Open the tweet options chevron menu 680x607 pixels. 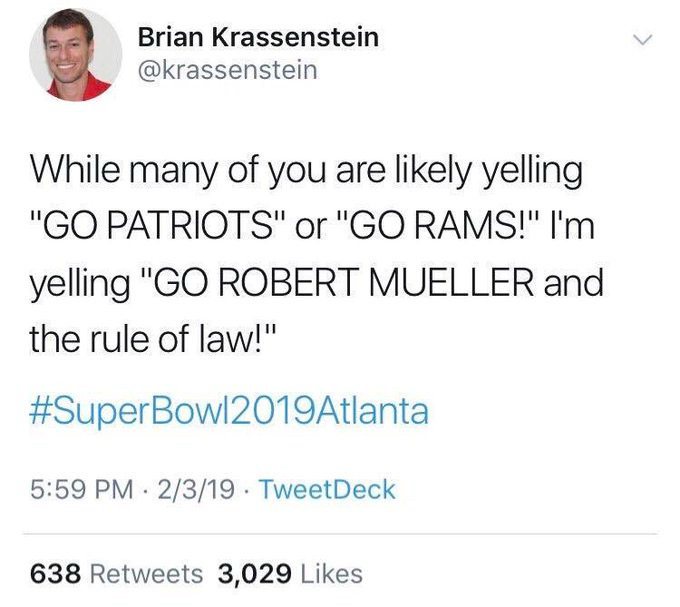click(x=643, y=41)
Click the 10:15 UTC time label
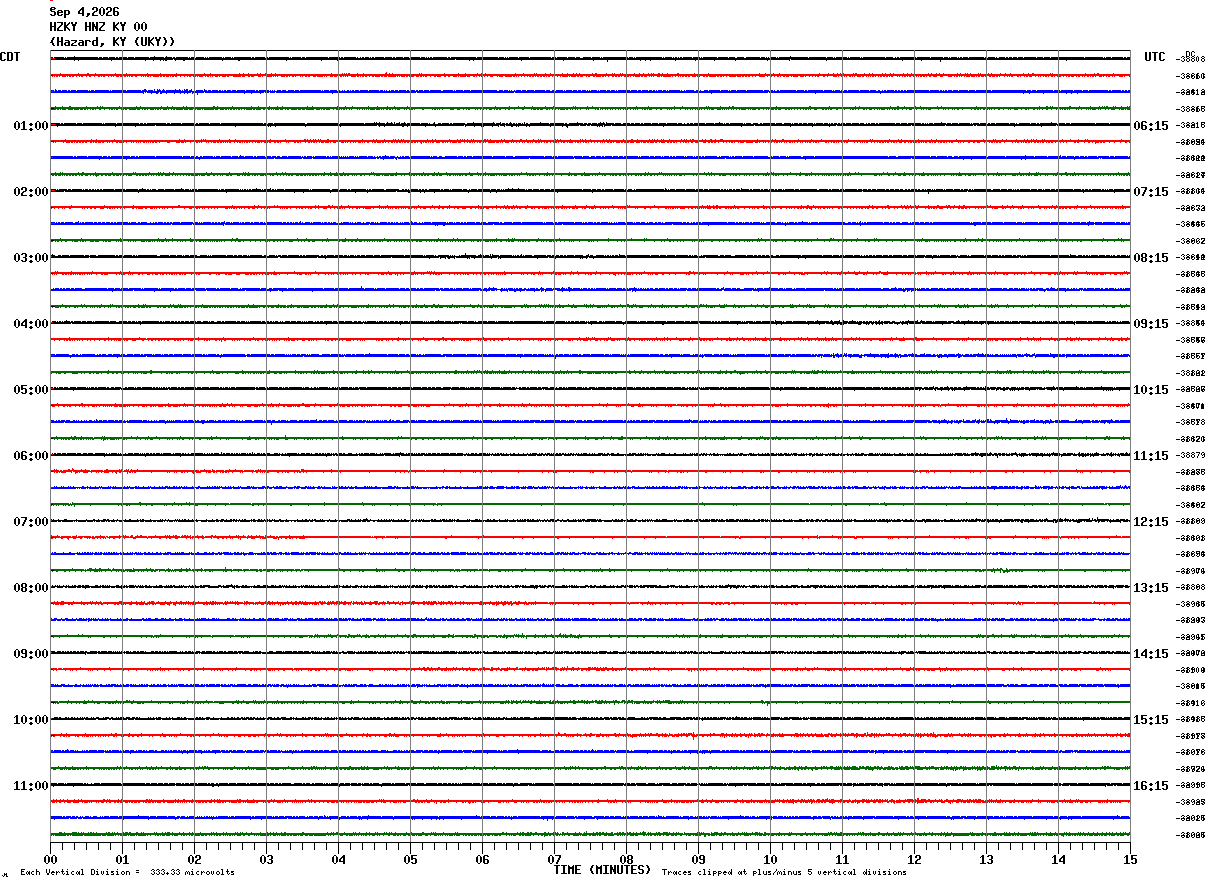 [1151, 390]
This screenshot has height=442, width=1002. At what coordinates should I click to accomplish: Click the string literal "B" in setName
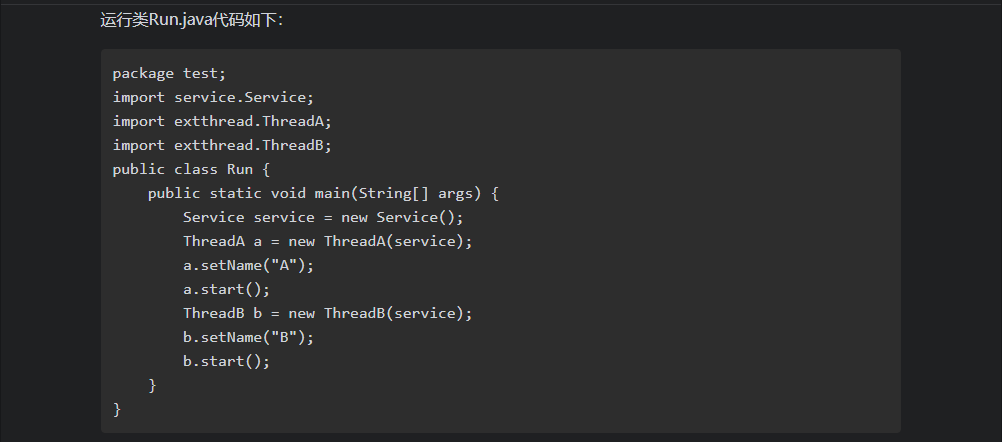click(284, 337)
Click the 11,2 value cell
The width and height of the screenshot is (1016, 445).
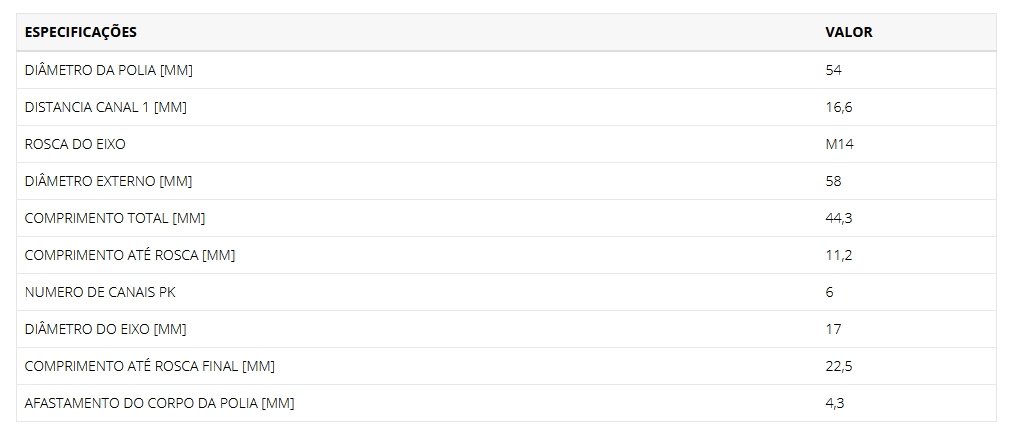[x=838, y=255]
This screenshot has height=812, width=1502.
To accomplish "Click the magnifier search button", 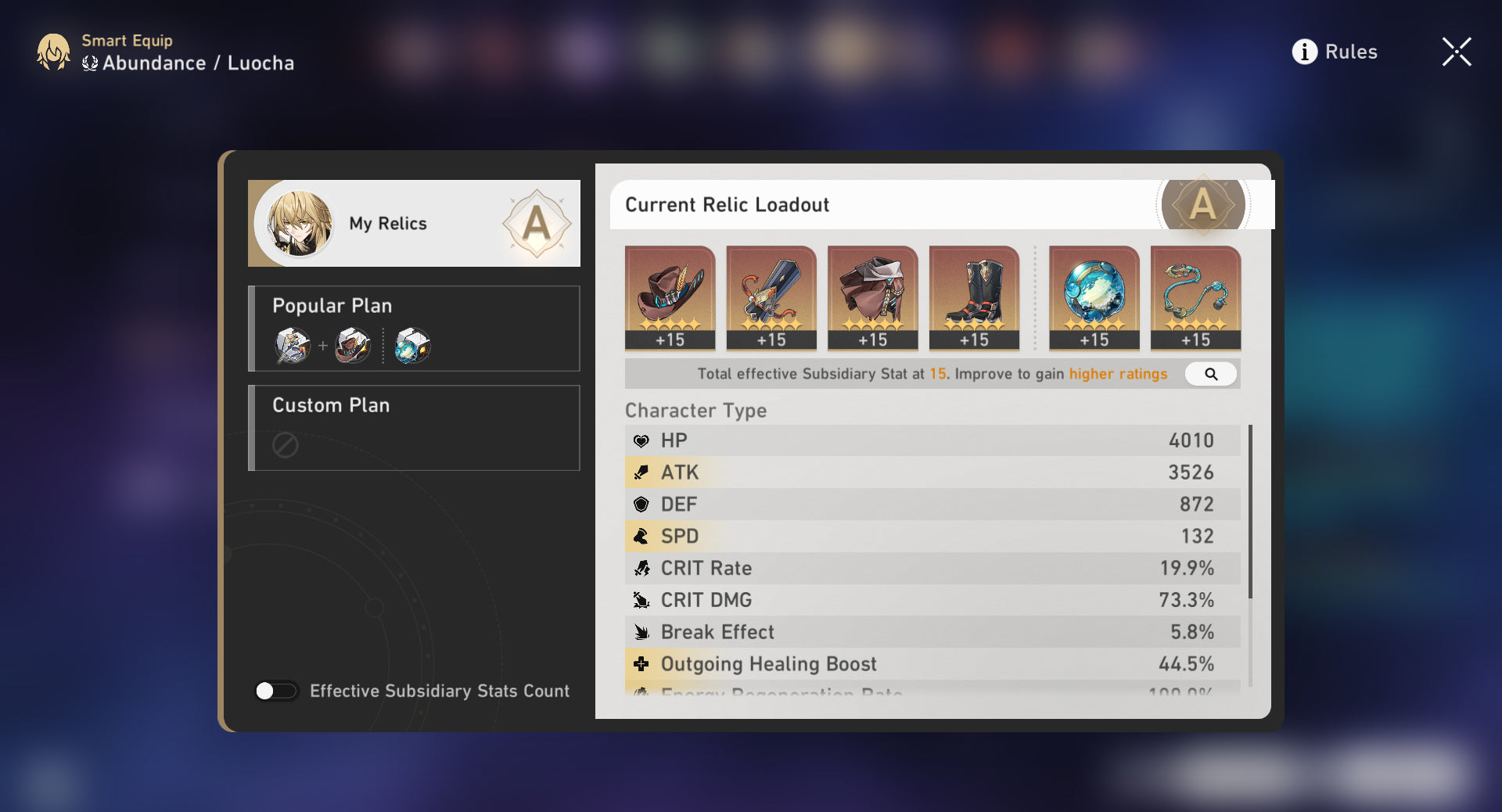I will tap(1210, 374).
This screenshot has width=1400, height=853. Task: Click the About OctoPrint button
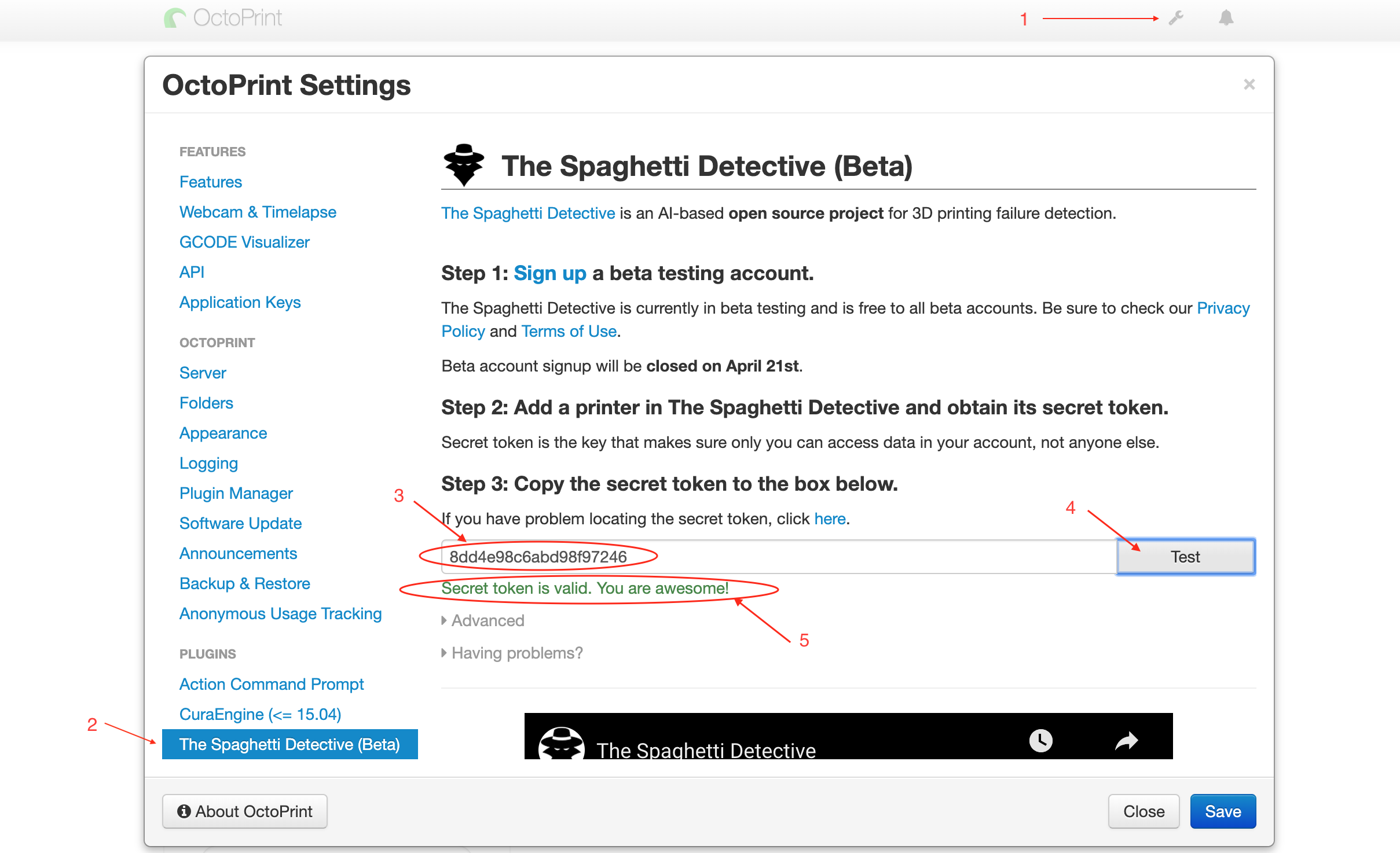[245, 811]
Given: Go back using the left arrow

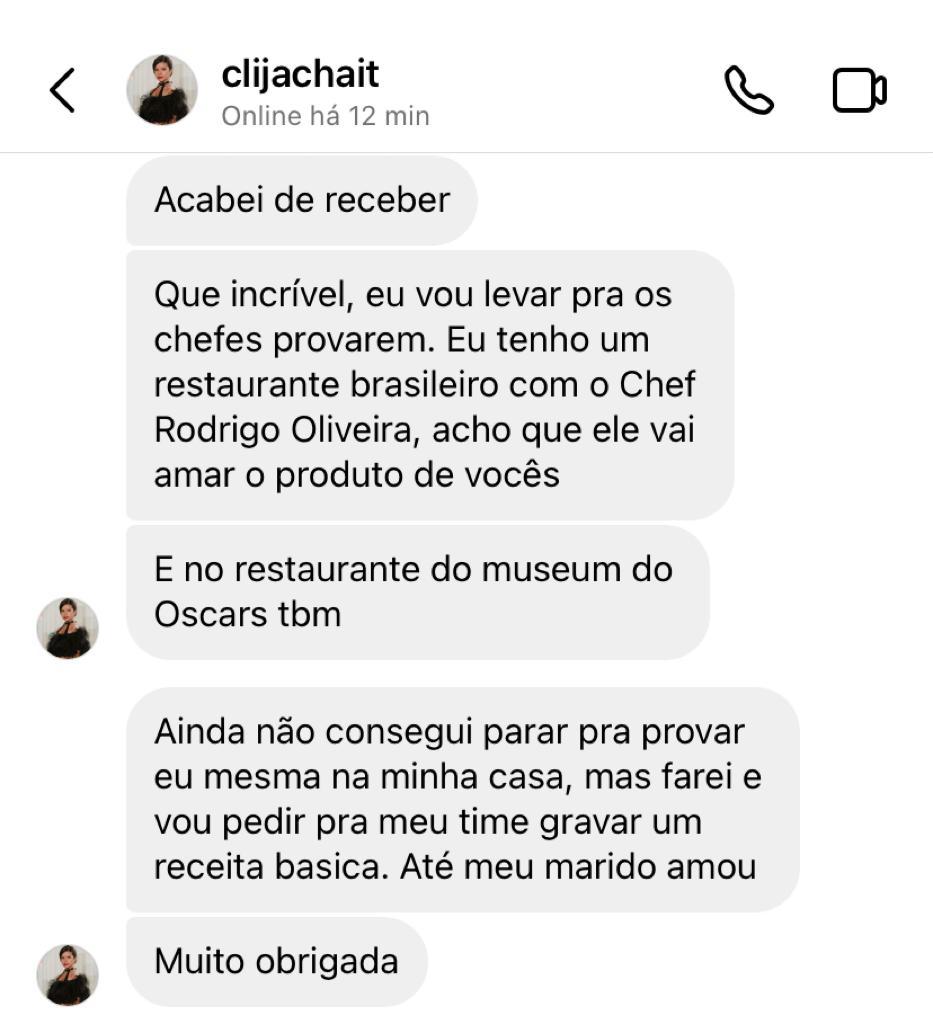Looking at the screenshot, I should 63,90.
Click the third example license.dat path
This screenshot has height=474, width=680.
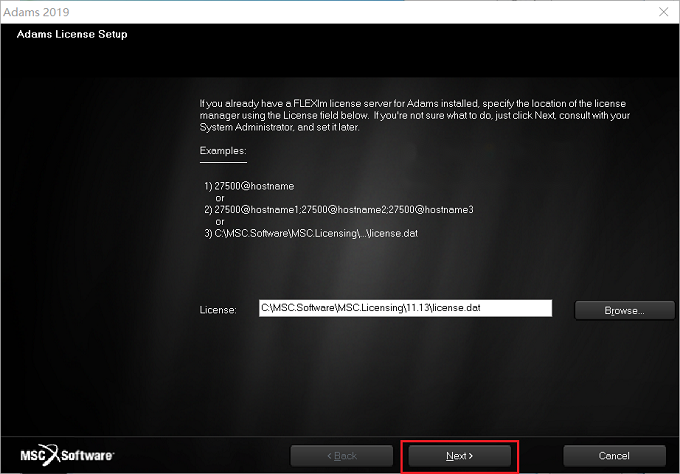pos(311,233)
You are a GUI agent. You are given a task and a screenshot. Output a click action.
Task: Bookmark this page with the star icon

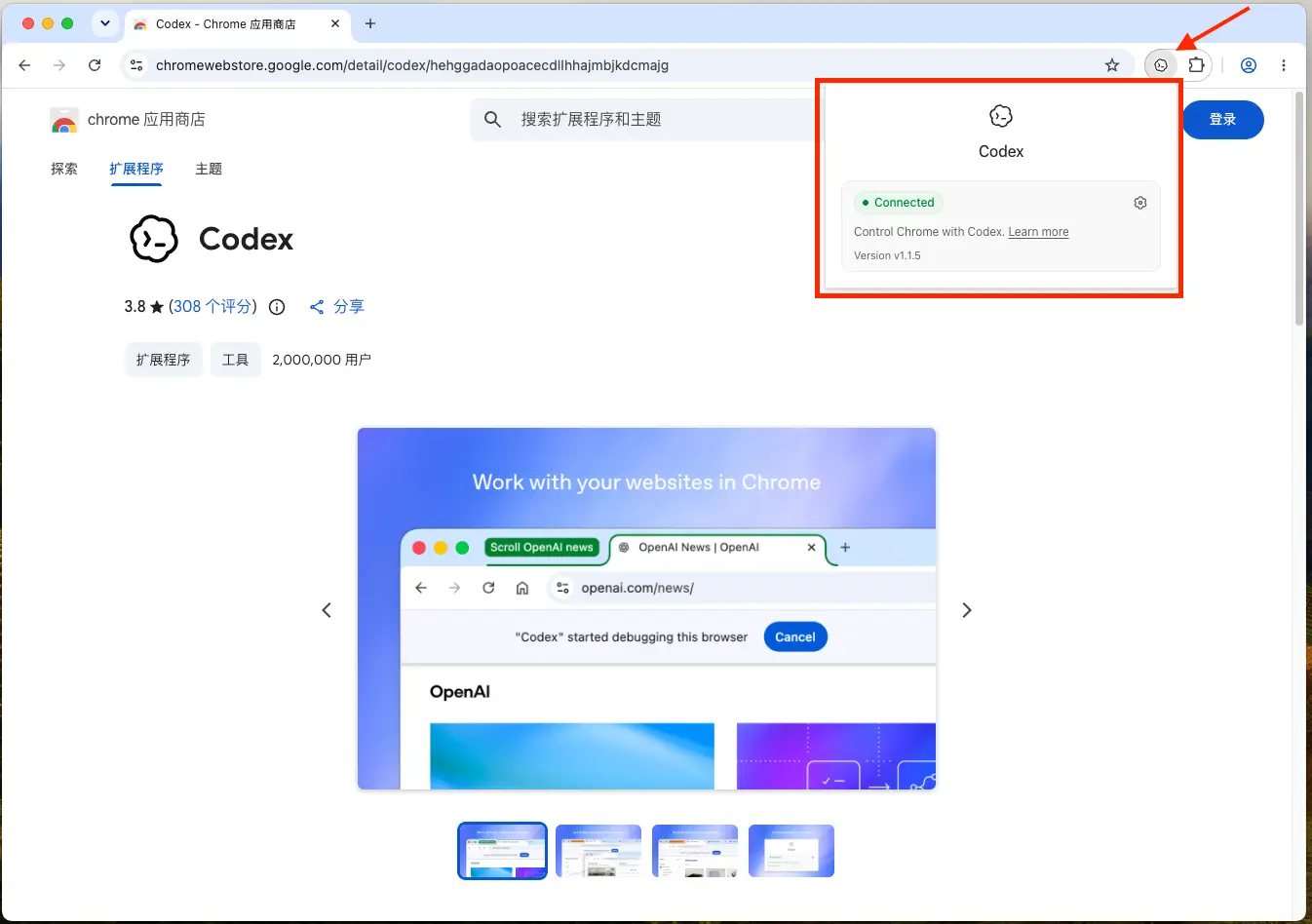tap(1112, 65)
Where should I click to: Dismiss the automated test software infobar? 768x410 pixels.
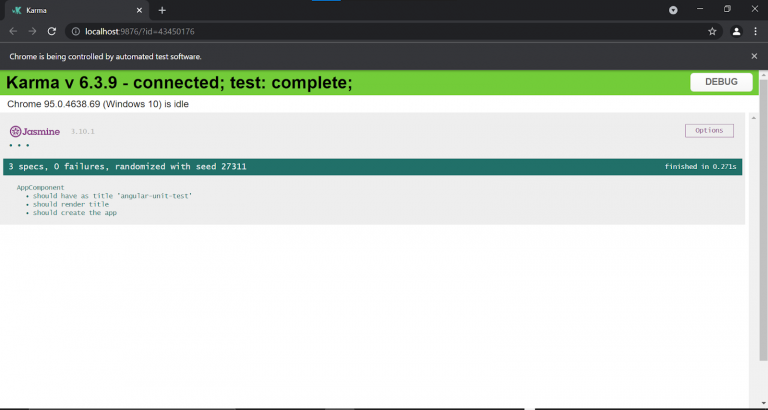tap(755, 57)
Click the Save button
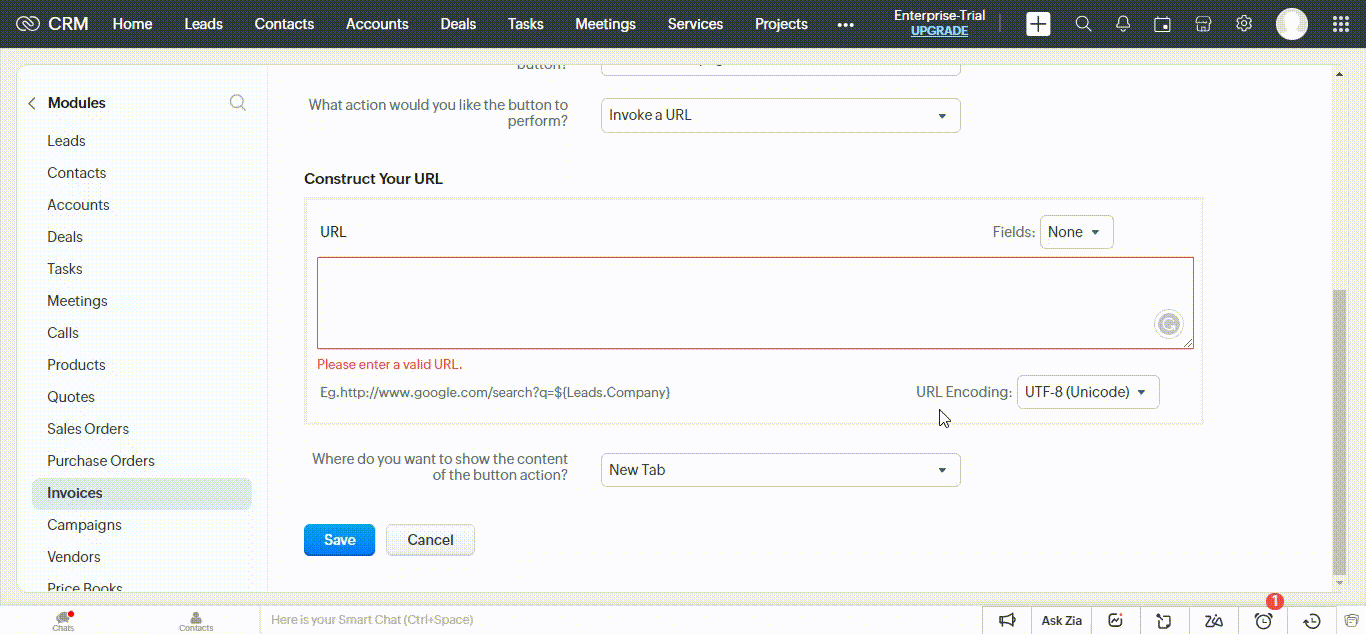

--- --- ---

# DIRECTIONS FOR THIS TASK
Exclude the pictures from the copy. Retype exactly the lines running from the one containing "This screenshot has width=1400, height=853." through the last line of the listing.

# RESPONSE TO THE TASK
This screenshot has width=1400, height=853. Task: Click the About OctoPrint button
[245, 811]
Given: Go back using the left arrow

Looking at the screenshot, I should 63,90.
Click the third example license.dat path
This screenshot has height=474, width=680.
pos(311,233)
You are a GUI agent. You are given a task and a screenshot. Output a click action.
Task: Bookmark this page with the star icon

tap(1112, 65)
Where should I click to: Dismiss the automated test software infobar? 768x410 pixels.
tap(755, 57)
Click the Save button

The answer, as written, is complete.